An S-Expression parser library, written in Nim.
There are two important functions, decode and encode.
proc decode*(input: string): Exp
Decode takes an input string and outputs an S-Expression object. If any error occurs, it returns an error.
proc encode*(input: Exp): string
Encode takes an S-Expression object and returns a string that contains the S-Expression representation of that object.
An S-Expression can be one of several types.
List types:
- List
()
,(+ 1 2 3)
,(+ 2 (* 3 4))
Value types:
- String
"Hello, world!"
- Int
42
,-69
- Float
4.20
- Atom (also known as keywords)
:err
,:foobar
- Boolean (subtype of atom)
:true
or:false
- Symbol
+
,foobar
,write-file
The order in which there are listed, is the order in which they are parsed. Thus there is a hierarchy of types, which determines the output of the decode function.
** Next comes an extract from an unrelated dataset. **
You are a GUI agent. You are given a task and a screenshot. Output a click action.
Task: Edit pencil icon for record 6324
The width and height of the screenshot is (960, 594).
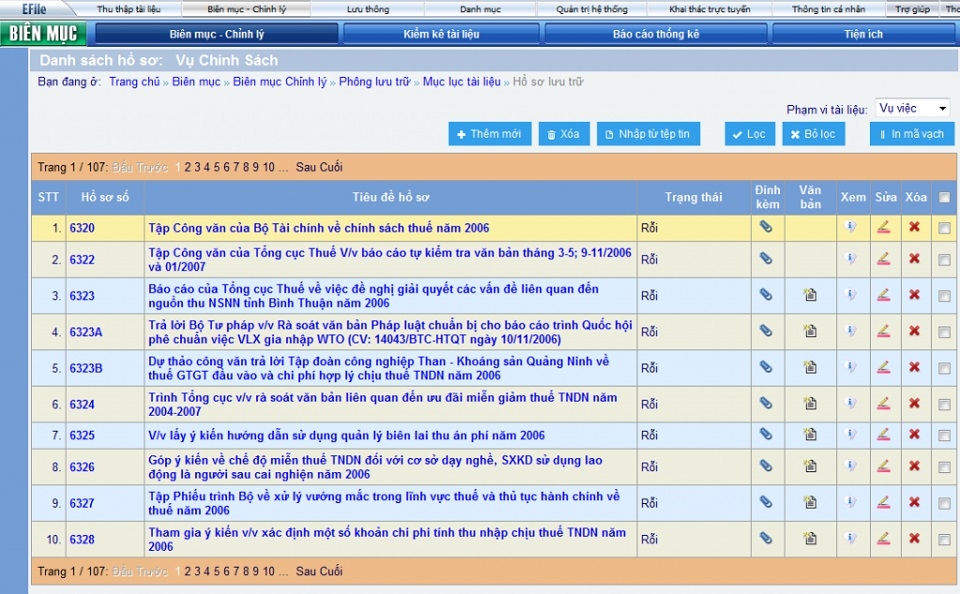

Atoms are different from symbols, in that atoms won't evaluate to anything.
The symbol foo
may evaluate to a procedure, a number, or even an atom.
The atom :foo
will always resolve to :foo
.
There are four special atoms:
- Boolean true
:true
- Boolean false
:false
- Operational ok
:ok
- Operational error
:err
You can create operational values with the following functions:
proc newOk*(exp: Exp): Exp
The newOk function takes as input any expression and returns (:ok exp)
.
proc newError*(mesg: string): Exp
The newError function takes in an error messages and returns (:err "Message content")
.
type Cons* = tuple[car: Exp, cdr: List]
Cons or construct cells are the abstraction used to deconstruct a list to its component parts. Namely car and cdr, which I use to get the procedure and operand symbols. For convenience there are conversion functions.
proc toCons*(list: List): Cons
This function takes in a list and returns a construct cell.
proc toList*(cons: Cons): List
While this functions takes in a construct cell, and return its combination as a list.